So this is all very dire. Let’s hope it makes P happy.

brownies

MOLSON CANADIAN—Drink if you’re hot, thirsty, or wearing a mullet

My Fellow Inebriates,

Ever since an old derelict outside Superstore tried to bless the kids and then damned the whole family to hell when my mum wouldn’t let him, the Langley township itself has been on her shitlist, as though its very geography is a magnet for religious mania, something she suspects abounds at the local elementary school.

So when Miss V’s teacher started waving packets of Kool-Aid around this morning, my mother wasn’t impressed. She didn’t have the energy to thwart a Canadian Jonestown so early in the morning, nor did she want her stupid-looking hair to end up on TV.

But before you could say “Hallelujah,” Miss V’s teacher was mixing that Kool-Aid (not even cherry, but lemon) into a batch of homemade play dough. Yes indeed, if you’re tired of shelling out for actual Play-Doh, you can make your own with just a few ingredients:

KOOL-AID PLAYDOUGH

    • 1 cup flour
    • ½ cup salt
    • 2 tsp cream of tartar
    • 1 package unsweetened Kool-Aid, any flavor
    • 1 tbsp cooking oil
    • 1 cup boiling water

Combine dry ingredients. Add oil and boiling water. Mix with a spoon. As soon as the mixture is cool enough, knead together with your non-furry, opposably thumbed hands. Store in airtight container.

Fifteen minutes later the kids were sculpting lemon-scented masterpieces, including this handsome sculpture of yours truly.

OMG, what the hell is that little piece over there supposed to be?

Not content with mere verisimilitude, Miss V insisted on adding a long braid to the bear. She was thinking Rapunzel, although you might think mullet.

If she’d meant mullet she would have been reading my mind, because while she and Mum were sculpting, I was waking to memories of MOLSON CANADIAN.

The MOLSON CANADIAN bottle had come from next door (not the next-door neighbors who hate us, but the normal people on the other side). They don’t wear mullets, but last night they were going to wall-mount some speakers with the wires dangling visibly down the wall, which is pretty much the same thing.
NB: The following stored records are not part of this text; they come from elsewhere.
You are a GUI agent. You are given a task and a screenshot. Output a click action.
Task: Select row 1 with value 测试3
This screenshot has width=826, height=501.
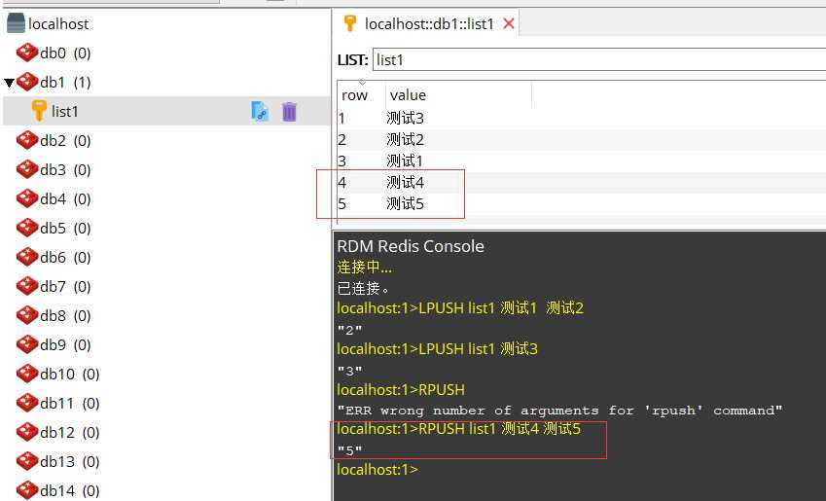(x=405, y=118)
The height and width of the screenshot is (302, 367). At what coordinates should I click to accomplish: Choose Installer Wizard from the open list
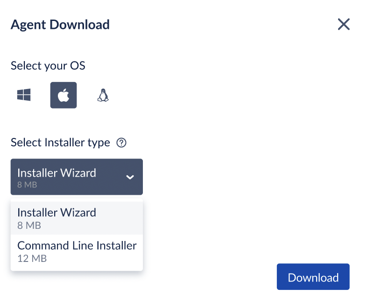77,218
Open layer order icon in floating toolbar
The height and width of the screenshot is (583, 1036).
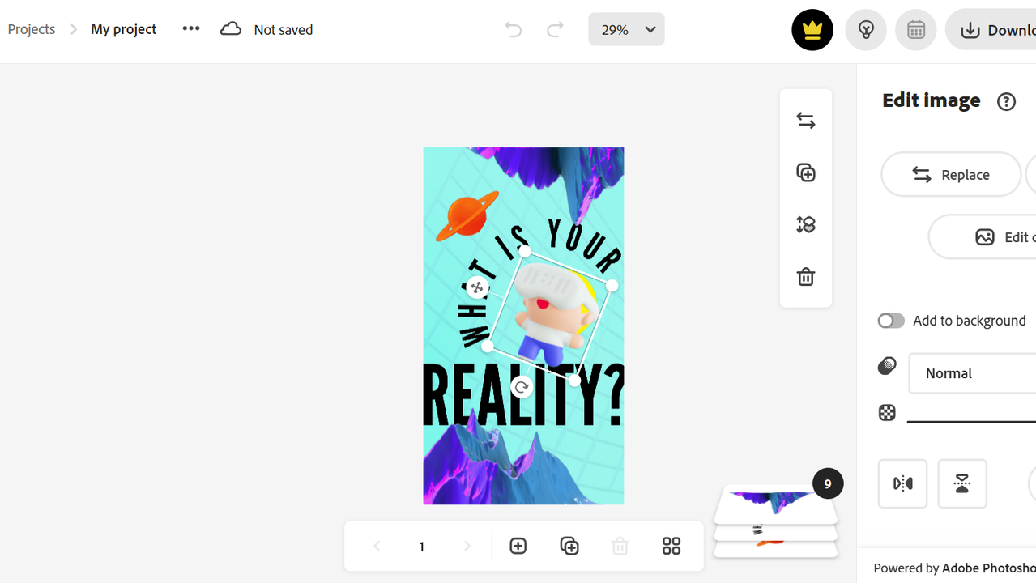806,224
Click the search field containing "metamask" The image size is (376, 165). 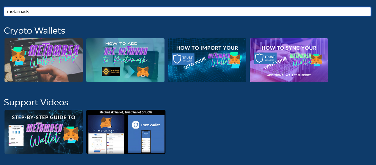point(187,12)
When they tried to borrow a tool from my dad, he rushed over to help them hide their unsightly wires and returned with a MOLSON CANADIAN.

The neighbors hadn’t asked for my dad’s help, but he is obsessive about visible wires in other people’s houses. (Our own house, which is festooned with wires and littered with teeny tiny bolts/screws/unidentifiables, is another matter and does not fall within my dad’s OCD radar.) Having recently shut down his home theater business, which had involved a lot of hands-on installation, my dad must have been itching to make holes in the neighbors’ wall, because he practically bounded next door to help. And lucky for him, they were breaking out the MOLSON CANADIAN.

This is a lager that reminds me of hockey and parking lots and camping. It’s a nostalgic brew for a lot of Canadians who started drinking beer before macrobreweries came into force. Wan and straw-colored with a quickly dissipating head, CANADIAN gives off a signature macro-brew graininess—corn, white bread, no-name toaster waffles and minimal malt. The first taste is crisp, thin, and refreshingly fizzy if cold, but the beer grows less charming as it warms.

The clock is a real enemy to MOLSON CANADIAN; with each half-degree the beer rises, it becomes less palatable and more metallic. But—importantly—this beer is inoffensive when cold. If you’re really thirsty, a CANADIAN from an ice-filled cooler is like liquid manna in the dessert, replete with the requisite breadiness. My dad didn’t turn it down after he’d finished fixing up the neighbors’ system, and he didn’t bitch about it either.

And needless to say, MOLSON CANADIAN beats the crap out of lemon Kool-Aid.